彼と彼の恋人である男の弟は、「あのゲス」と男のことを呼ぶ。
少年にしてみれば、殴ったり乱暴に犯したりしないどころか、とても優しくしてくれる初めて会った立派な大人なのだが、あの二人はそれを言うと鼻で笑う。
「んなわけあるかい」と。
でもあまり言うと少年が悲しくなって泣いてしまうので、言わないでくれるようになったけど、呼び名だけは「ゲス」なのだ。
「お仕事でいません」
少年は言う。
「まあ、あのゲスが頼むんやったら俺よりタテアキやろからな。・・・言うてへんのか?ゲスには」
少し優しい声になる。
酷く怖い人だと思っていた彼は、どんどん少年には優しくなっている。
それはあまり良くないことなのだ。
彼は人間以外にはとてもとても優しいから。
拾ったこの子が「ヤバい」ことがわかる時点でもう人間からは遠ざかり始めているのだろう、少年は。
「言えなくて。・・・嫌われたくなくて」
本音を言ってしまう。
何故なら彼も恋人に嫌われるのを恐れているのを知ってるから。
あんなに愛されているのにそれを信じてないから、信じられないから。
それもわかるのだ。
少年も。
少年も、優しい男が嫌うわけかないと思っていても、だからこそ迷惑をかけらないし、万が一のことを考えたなら耐えられない。
男に嫌われてしまったなら。
少年にはもうこの世界に行き場なんかないのだ。
「そうか・・・」
彼の声には理解があった。
「だけどソレはお前がなんとか出来るもんやないぞ」
彼は言った。
「電話越しにも邪気が伝わってくるわ。手に負えんなったら逃げる、それをまず約束しろ。お前には蟲姫さまの加護がある。

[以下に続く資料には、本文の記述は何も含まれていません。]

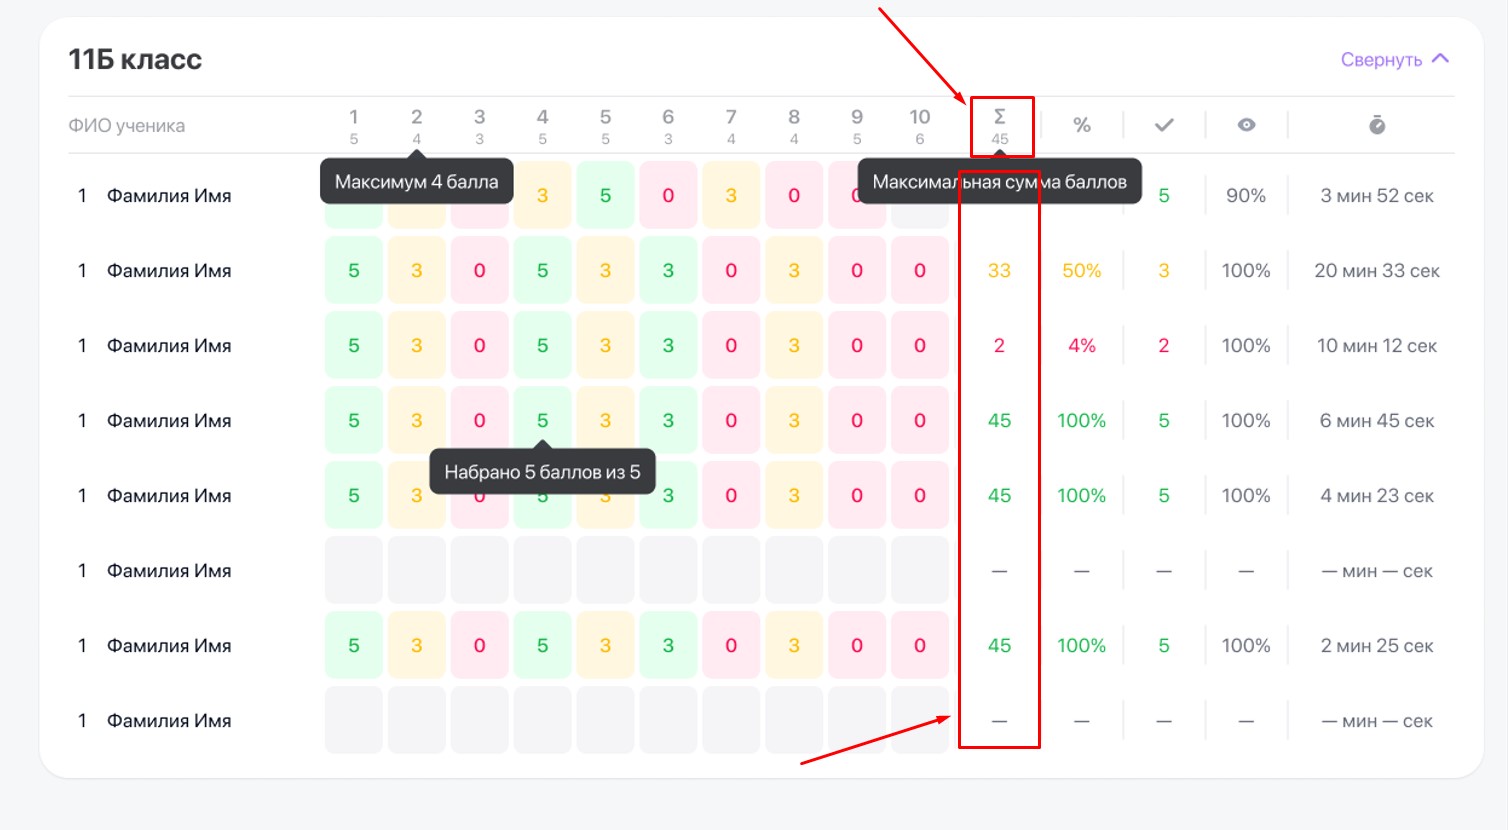Click the ФИО ученика column header
Image resolution: width=1508 pixels, height=830 pixels.
point(126,126)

大概のもんは手を出せんはずや」
彼に言われる。
約束する。
そうしないと引き受けてくれないからだ。
「まず、その拾ったバカを叩き起して話を聞くぞ。爪の間に針を突っ込んででも話を全部聞き出せ。まずはヒアリングからや」
彼の指示は明確だった。
タブレットでビデオ通話にして、彼にも部屋の様子が見えるようにした。
ソファで死んだように寝ているその子を起こす。
さすがに針は刺さなかったけれど、頬をはたいた。
それでも意識を取り戻さない。
「爪に針刺せ。一瞬で起きるぞ」
彼は鬼畜だ。
本気で言ってる。
人間相手には優しさがない。
少年は悩んだ。
でも針を刺す代わりにその子の手を握り、耳元に話かけた。
「起きて。助けたいんだ。お願い、目をさまして」
少年は届くように願いながらハッキリと発音した。
こんな風に眠るのは現実から逃げたいからだ。
毎日犯されながら少年もずっとその合間に寝ていた。
寝ている間は現実から逃げられるから。
助けが得られるのなら。
現実に帰ってくるはずだ。
少年の言葉は届いた。
その子は目をさました。
「助けて」
その子は、イガラシは、泣きながら少年に言った。